◆ DATASET RECORDS ◆

+ + + + + + +

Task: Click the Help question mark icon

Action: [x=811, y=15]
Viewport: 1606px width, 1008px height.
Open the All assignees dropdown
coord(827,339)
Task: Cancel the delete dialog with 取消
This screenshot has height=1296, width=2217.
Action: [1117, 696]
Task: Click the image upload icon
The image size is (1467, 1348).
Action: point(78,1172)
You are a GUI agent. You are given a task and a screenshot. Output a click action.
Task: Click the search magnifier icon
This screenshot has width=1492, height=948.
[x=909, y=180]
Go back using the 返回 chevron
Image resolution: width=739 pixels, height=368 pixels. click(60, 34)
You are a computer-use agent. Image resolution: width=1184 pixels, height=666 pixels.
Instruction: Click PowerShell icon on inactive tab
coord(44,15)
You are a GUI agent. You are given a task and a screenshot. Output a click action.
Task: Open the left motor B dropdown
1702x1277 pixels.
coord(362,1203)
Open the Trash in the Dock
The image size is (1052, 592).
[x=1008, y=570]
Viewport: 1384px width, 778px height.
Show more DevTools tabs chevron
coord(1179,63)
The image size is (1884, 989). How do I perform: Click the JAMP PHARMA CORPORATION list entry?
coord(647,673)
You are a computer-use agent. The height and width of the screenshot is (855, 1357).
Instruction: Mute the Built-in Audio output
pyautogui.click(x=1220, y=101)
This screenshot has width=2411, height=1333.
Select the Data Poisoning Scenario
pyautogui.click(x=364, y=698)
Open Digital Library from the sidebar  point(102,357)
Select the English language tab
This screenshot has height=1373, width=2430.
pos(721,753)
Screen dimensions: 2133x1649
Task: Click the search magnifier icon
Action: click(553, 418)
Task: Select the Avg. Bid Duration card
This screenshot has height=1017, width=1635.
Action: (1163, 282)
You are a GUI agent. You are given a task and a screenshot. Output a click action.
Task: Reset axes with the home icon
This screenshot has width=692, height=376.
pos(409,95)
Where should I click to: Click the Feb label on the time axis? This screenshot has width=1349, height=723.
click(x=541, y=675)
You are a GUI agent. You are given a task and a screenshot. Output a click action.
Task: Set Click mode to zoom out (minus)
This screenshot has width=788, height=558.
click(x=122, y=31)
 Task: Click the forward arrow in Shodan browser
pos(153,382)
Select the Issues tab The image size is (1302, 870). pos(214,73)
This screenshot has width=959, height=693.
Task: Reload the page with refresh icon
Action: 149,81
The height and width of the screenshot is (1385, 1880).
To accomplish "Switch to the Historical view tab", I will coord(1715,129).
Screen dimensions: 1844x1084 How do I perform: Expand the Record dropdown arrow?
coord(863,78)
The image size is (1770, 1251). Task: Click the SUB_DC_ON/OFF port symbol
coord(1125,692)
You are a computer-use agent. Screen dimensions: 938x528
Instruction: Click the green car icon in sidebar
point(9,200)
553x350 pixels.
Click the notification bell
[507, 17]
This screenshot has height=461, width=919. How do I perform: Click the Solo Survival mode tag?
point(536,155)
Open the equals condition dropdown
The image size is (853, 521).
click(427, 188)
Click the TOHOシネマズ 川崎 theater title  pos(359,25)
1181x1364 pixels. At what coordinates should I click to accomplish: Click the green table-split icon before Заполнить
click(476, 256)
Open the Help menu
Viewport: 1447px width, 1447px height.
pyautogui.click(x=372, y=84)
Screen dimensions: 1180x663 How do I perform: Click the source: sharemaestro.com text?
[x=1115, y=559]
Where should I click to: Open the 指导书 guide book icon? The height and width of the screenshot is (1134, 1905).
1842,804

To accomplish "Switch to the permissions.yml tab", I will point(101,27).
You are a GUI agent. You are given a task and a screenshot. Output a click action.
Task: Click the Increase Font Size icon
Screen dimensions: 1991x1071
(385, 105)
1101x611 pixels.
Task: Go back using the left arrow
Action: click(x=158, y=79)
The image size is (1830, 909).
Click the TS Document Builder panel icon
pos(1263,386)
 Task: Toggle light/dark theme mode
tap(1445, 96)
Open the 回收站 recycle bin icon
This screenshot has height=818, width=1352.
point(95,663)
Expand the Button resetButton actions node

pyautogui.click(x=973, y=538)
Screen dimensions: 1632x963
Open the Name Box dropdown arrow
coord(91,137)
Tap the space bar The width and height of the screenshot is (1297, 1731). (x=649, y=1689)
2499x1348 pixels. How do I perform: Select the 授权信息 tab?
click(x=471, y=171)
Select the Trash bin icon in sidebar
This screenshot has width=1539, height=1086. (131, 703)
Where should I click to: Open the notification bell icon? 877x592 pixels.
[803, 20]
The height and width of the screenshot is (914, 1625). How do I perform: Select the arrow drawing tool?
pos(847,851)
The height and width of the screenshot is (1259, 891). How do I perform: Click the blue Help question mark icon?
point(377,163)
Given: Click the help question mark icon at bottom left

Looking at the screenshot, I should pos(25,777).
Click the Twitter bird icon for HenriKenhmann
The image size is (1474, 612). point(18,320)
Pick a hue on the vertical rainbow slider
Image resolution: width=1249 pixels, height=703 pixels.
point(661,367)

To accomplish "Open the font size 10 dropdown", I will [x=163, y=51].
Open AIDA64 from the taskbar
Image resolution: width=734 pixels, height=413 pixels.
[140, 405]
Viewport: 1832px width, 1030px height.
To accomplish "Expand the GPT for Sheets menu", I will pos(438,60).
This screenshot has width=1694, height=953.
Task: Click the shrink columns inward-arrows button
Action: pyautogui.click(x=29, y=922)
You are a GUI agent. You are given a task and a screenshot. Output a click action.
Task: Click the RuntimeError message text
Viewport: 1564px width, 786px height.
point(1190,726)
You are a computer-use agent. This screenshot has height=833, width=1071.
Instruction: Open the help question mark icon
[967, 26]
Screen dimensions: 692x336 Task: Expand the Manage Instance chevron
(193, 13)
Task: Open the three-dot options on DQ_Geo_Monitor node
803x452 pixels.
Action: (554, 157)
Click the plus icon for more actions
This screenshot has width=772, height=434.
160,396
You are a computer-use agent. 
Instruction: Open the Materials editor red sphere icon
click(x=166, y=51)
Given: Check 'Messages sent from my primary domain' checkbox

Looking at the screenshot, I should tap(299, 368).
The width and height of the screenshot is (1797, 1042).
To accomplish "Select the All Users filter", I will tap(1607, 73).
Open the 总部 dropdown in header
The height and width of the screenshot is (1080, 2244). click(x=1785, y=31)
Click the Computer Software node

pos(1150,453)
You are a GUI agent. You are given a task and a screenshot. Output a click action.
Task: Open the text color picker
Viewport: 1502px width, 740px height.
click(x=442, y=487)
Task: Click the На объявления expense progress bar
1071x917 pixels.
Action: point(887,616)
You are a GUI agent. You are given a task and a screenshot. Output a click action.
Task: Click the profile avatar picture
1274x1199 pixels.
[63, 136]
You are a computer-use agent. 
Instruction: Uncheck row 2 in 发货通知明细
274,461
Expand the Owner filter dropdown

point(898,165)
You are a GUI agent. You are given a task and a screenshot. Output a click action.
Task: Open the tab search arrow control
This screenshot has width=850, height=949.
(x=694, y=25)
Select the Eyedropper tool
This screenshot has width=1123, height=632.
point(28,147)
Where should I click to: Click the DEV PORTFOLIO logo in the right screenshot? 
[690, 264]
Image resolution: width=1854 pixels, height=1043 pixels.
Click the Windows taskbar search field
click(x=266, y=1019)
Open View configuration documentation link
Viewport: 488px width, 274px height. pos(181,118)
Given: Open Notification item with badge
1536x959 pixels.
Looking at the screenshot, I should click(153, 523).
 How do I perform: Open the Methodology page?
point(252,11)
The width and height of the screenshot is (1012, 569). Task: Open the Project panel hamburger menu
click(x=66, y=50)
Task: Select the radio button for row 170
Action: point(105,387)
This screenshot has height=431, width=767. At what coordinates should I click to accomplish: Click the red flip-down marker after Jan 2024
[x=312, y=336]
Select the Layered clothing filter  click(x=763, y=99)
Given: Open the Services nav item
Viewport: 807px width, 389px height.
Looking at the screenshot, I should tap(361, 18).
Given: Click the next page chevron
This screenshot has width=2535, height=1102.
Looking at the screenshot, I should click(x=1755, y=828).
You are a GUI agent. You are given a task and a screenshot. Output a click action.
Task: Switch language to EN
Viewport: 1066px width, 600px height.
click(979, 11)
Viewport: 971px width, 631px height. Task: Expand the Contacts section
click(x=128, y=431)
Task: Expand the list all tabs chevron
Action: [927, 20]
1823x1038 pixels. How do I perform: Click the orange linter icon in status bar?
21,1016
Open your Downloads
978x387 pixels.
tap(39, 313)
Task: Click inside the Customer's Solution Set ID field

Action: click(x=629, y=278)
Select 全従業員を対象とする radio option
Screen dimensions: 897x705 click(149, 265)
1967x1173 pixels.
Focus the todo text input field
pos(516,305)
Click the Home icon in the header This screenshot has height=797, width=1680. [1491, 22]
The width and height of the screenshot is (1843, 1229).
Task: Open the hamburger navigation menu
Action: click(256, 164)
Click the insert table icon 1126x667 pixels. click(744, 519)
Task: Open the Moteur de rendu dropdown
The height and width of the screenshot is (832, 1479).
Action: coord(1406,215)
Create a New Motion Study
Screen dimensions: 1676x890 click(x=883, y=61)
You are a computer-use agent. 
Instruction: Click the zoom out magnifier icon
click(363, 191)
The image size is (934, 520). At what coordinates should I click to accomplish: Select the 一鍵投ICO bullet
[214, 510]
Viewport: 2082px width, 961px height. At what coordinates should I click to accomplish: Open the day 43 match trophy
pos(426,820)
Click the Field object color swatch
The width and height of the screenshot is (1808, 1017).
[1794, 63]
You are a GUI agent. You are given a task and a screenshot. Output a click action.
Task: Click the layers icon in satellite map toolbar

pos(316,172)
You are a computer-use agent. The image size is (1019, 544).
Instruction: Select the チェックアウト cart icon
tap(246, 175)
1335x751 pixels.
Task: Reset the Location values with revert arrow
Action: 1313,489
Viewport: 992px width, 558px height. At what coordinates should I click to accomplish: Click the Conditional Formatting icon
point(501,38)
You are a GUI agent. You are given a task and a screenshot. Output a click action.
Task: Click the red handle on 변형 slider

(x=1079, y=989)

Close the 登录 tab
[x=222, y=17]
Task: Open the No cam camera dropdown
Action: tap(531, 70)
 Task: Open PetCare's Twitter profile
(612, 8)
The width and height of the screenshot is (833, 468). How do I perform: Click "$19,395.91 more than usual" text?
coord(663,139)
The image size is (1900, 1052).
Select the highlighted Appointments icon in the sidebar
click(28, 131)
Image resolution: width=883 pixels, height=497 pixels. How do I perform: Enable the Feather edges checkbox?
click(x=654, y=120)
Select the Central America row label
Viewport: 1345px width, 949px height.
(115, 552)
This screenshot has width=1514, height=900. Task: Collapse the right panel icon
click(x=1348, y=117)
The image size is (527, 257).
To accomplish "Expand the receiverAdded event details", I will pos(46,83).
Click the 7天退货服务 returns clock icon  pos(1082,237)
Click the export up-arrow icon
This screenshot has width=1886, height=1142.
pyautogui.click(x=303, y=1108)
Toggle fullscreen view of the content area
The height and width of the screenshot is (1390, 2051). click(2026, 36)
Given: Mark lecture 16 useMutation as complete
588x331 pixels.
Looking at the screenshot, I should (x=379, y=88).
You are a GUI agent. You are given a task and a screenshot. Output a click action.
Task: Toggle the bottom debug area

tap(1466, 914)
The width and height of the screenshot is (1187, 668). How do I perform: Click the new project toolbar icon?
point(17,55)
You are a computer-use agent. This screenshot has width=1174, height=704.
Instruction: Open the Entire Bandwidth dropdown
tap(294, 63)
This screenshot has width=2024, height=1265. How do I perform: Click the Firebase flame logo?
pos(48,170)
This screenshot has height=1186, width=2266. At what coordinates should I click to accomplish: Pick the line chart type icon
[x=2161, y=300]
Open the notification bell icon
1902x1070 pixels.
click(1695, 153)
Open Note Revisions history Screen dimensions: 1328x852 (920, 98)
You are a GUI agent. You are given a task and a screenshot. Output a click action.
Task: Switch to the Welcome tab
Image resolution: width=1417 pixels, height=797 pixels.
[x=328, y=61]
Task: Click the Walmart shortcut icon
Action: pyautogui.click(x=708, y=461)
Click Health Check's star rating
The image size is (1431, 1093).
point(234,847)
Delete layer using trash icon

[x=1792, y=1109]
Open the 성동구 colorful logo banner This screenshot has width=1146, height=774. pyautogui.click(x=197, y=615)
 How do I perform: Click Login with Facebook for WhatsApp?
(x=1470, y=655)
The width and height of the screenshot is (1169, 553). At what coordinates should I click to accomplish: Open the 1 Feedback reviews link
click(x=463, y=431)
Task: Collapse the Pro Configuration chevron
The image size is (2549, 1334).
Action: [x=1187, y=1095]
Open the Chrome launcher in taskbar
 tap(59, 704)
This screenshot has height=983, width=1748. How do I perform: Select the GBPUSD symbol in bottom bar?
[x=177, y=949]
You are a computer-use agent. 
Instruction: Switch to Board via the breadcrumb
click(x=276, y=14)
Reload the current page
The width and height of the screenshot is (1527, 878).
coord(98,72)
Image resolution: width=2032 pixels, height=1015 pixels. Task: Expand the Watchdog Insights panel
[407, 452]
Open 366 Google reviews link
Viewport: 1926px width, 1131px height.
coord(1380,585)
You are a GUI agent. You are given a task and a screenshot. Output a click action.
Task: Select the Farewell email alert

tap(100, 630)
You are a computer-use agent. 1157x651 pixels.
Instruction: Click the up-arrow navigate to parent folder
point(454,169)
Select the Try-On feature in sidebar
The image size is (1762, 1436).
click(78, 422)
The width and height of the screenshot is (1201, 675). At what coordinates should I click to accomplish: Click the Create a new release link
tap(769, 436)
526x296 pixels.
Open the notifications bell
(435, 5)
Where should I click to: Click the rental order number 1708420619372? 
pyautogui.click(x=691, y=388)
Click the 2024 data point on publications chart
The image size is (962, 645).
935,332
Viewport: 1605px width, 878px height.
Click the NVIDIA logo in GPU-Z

+ + + + + + +

◆ THE PROBLEM ◆
The line containing "The image size is (962, 645)." and every line after it, through the end of the records, should be repeated exactly and alone.

◆ RESULT FOR THIS TASK ◆
The image size is (962, 645).
935,332
Viewport: 1605px width, 878px height.
Click the NVIDIA logo in GPU-Z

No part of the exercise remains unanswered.